**Supplied records**
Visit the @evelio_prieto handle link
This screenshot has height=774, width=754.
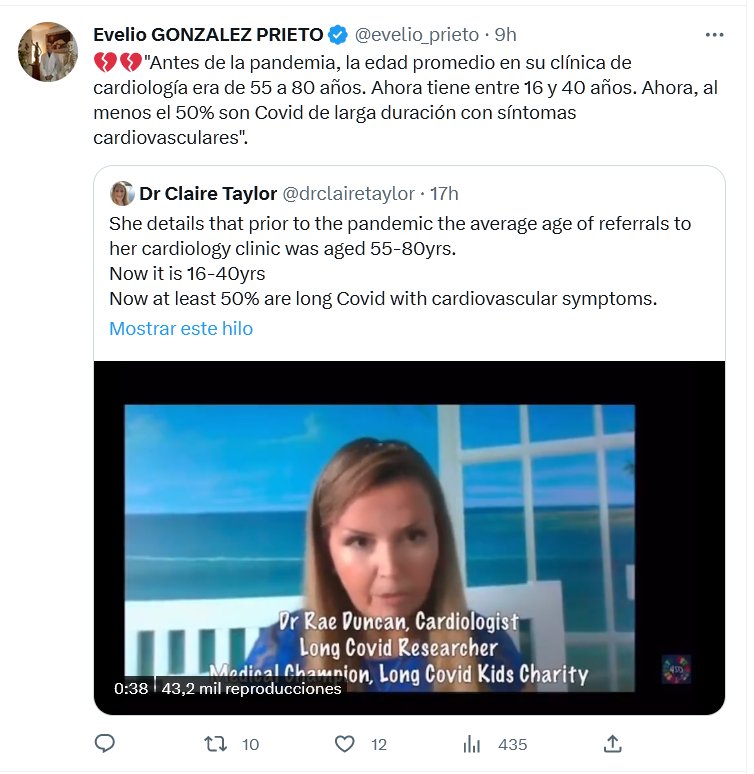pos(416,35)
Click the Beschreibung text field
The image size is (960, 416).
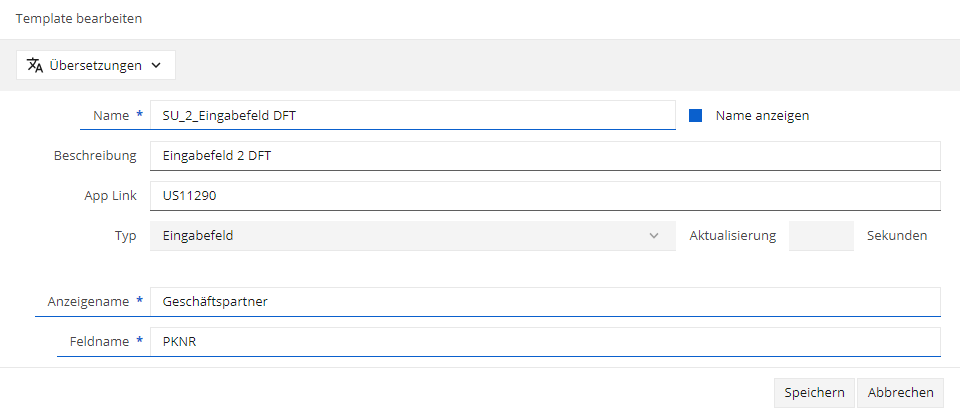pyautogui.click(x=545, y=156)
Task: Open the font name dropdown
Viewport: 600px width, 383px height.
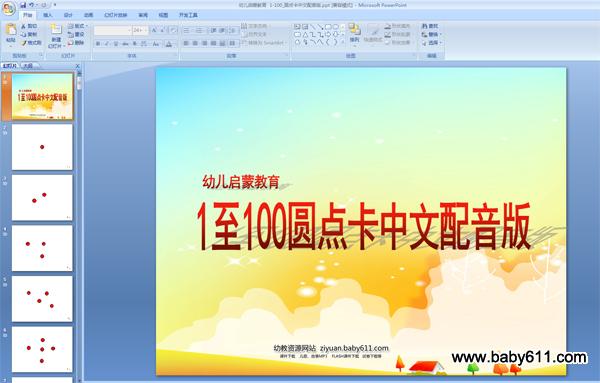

**Assigned task**
Excluding all images, transcribe the material word for word.

**Solution to the problem**
Visit the @evelio_prieto handle link
This screenshot has height=774, width=754.
pos(416,35)
Click the Beschreibung text field
The image size is (960, 416).
pyautogui.click(x=545, y=156)
Task: Open the font name dropdown
Viewport: 600px width, 383px height.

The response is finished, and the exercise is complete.